Like Deng, Bulls head coach Tom Thibodeau isn’t the excuse-making type. Thibodeau, however, wouldn’t even accept that the players getting over losing Rose is a reason for losing to Utah or the Bulls’ four-game winning streak in general, the longest run of consecutive defeats he’s experienced during his tenure.

“My job is to make sure we’re ready, make everyone understand what their job is, get out there, do your job and this is the nature of an NBA season. We started slowly, we did that together. We won five in a row, we did that together. So now we’re struggling, we’ve got to get out of that together,” he insisted. “I’ll say this again about the team: I think we have the right guys and I think there’s a lot of toughness in that locker room. We’re going to keep pushing and fighting and grinding, and we’ll find a way. We’ll find a way.

“I’m concerned always, about everything. I think that’s what a coach does. You think about all the possibilities, you think about all the things that you can do better, you have to make sure that the team keeps improving and they understand what it takes to win. There’s a way to win every game and the question becomes, ‘Are we going to have the concentration and effort?’ Sometimes you get hit with tough blows and I think you have to be mentally tough when you face adversity,” Thibodeau went on to say. “The easy way out is to say, ‘Oh, Derrick’s not here.’ Well, he’s not. So you don’t replace Derrick individually. We have to do that collectively, so everybody has to share in the responsibility of playing as a team. So team defense, everyone can contribute to that. Team offense, everyone can contribute to that. Set a great screen, make the extra pass, make a hustle play, do whatever it takes to help your team succeed. It’s simple.”

Joakim Noah, the team’s emotional leader, was subdued after the game, following an outing in which he fouled out and drew a technical foul for arguing with a game official.
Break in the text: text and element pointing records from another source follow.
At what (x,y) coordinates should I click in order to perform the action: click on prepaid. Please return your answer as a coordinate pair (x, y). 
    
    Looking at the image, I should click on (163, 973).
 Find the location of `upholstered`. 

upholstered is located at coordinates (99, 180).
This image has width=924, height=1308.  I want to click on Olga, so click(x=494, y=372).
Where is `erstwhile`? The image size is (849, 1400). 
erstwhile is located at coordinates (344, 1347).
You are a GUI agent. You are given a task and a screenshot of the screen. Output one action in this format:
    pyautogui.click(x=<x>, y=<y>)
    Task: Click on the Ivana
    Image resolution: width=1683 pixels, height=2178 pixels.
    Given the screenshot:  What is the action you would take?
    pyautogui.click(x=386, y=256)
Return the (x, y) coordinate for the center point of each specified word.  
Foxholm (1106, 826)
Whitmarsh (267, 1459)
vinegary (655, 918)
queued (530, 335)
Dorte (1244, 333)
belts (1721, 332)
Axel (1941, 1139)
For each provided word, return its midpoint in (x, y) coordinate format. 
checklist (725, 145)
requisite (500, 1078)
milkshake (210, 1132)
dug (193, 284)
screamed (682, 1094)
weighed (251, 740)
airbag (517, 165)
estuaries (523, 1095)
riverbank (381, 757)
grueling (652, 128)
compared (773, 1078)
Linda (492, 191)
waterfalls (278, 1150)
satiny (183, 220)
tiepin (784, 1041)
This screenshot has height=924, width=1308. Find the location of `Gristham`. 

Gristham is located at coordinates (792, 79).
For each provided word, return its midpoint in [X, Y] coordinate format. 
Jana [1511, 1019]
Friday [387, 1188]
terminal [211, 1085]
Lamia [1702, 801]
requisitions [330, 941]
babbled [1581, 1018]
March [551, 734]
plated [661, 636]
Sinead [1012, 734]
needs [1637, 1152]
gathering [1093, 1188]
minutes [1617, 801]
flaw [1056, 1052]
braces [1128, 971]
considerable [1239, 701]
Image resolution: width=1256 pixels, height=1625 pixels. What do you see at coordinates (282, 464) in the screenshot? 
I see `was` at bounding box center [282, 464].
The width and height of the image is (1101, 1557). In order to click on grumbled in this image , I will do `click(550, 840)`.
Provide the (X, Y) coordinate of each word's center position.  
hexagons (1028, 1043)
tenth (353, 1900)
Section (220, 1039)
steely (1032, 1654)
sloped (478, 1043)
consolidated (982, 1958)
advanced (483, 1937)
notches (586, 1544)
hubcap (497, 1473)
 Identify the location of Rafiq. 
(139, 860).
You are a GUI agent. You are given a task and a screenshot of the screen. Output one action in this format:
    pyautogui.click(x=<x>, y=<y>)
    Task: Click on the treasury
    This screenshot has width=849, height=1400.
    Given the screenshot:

“We’ve got to snap out of it, you know? We’re human, so I think we’re disappointed in the way we’re playing, disappointed in everything that’s been going on. But the games just keep on coming and I, personally, I’ve got to snap out of it and be a better leader,” he said. “I’m not worried. I know there’s tough character in this locker room and we’re going through tough times right now, but you’ve got to move on.

“I think it’s both,” Noah added, when asked if the Bulls’ poor play was compounded by the emotional effect of not having Rose. “It’s a tough blow. We lost our best player, but you know we’ve got lots of guys here who are capable players. We’ve just got to play with more fire.”

Carlos Boozer chimed in: “Who knows? It could be a combination of both. Obviously we’re putting forth the effort and obviously it’s a big loss. We’ve had a tough couple of days here, our franchise. But nobody else is going to feel sorry for us. We’ve got to get over it.”

That might be easier said than done.